## Activity
Out of the entries that follow, copy each line containing "Given".

## Data for the task

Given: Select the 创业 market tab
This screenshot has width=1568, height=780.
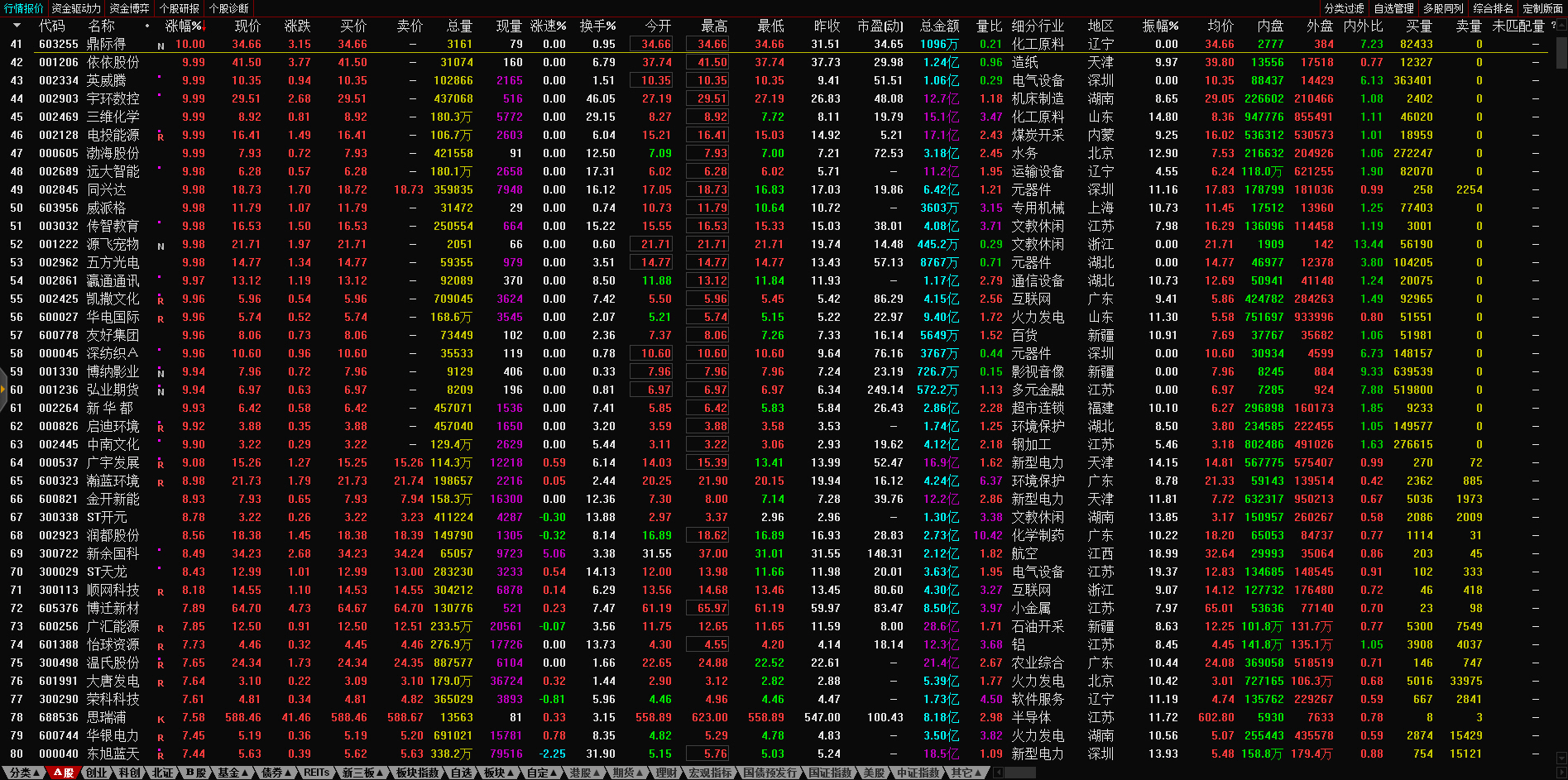Looking at the screenshot, I should 96,773.
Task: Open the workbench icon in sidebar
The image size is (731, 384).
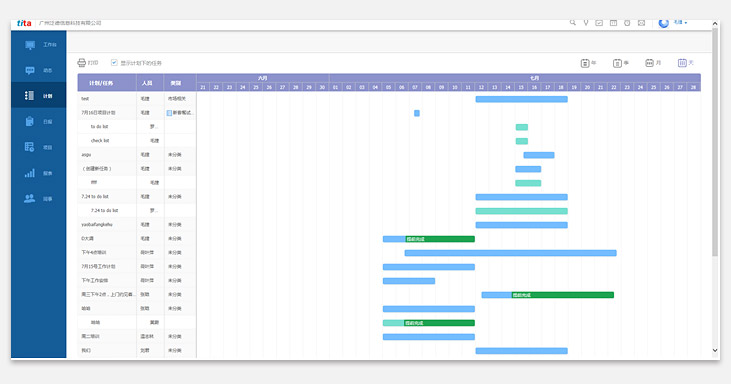Action: click(30, 45)
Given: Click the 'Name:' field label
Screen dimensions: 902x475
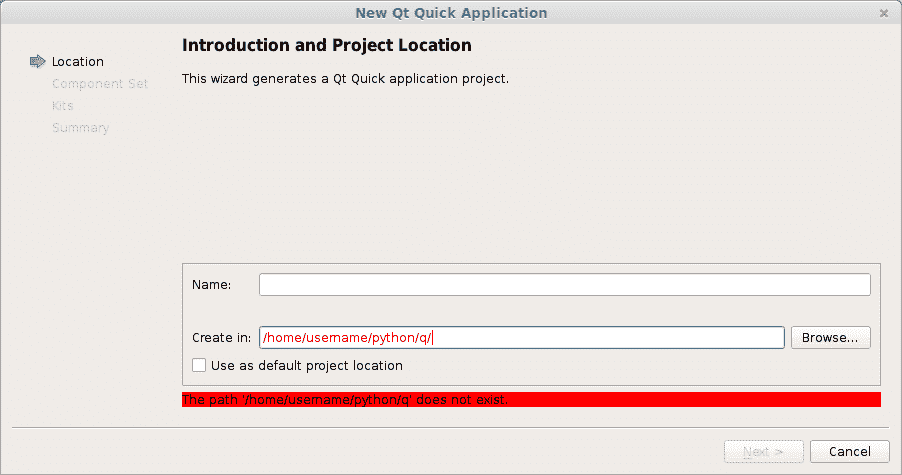Looking at the screenshot, I should click(211, 285).
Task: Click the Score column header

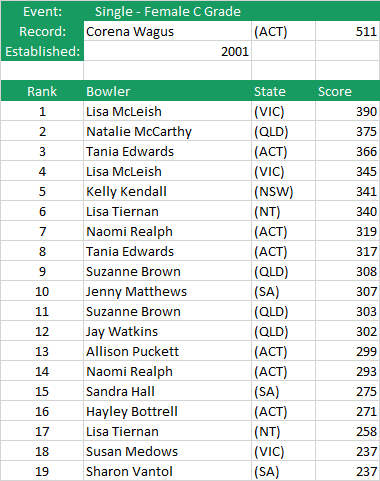Action: (x=347, y=91)
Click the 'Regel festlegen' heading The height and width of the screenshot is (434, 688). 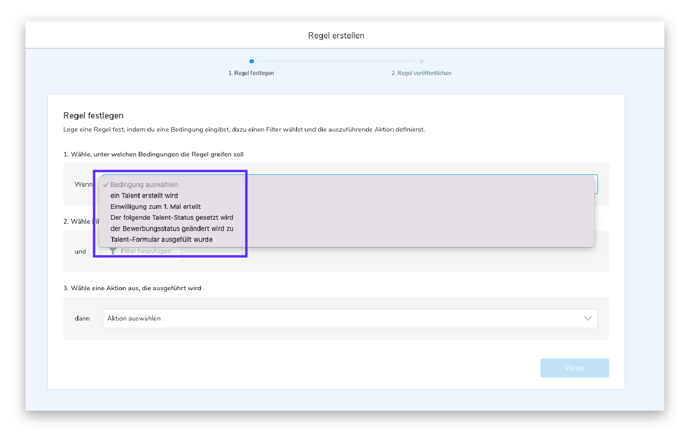point(93,115)
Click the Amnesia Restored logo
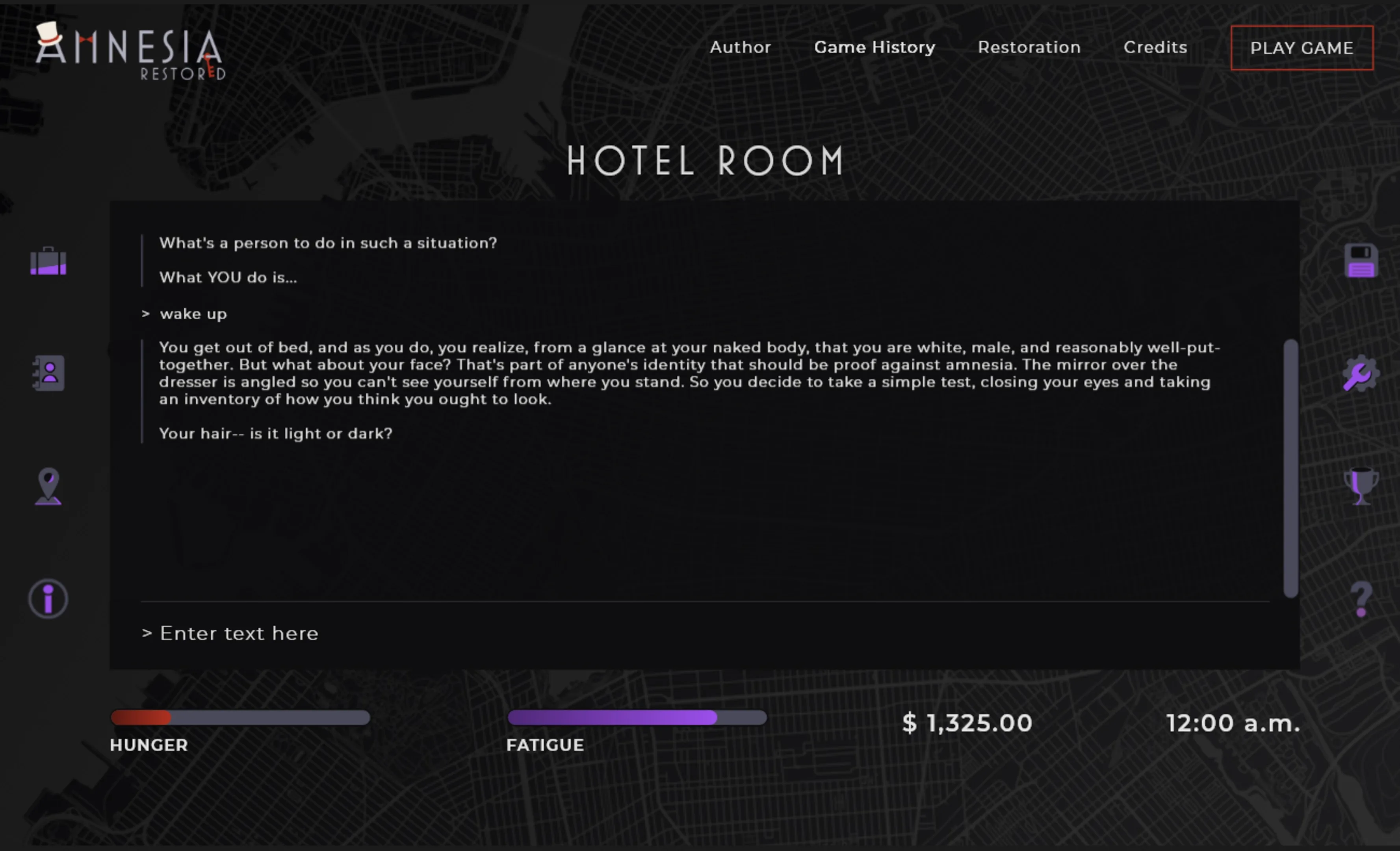The image size is (1400, 851). [130, 51]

## Answer to this problem
Given: Select the 创业 market tab
Given: Click the 'Name:' field label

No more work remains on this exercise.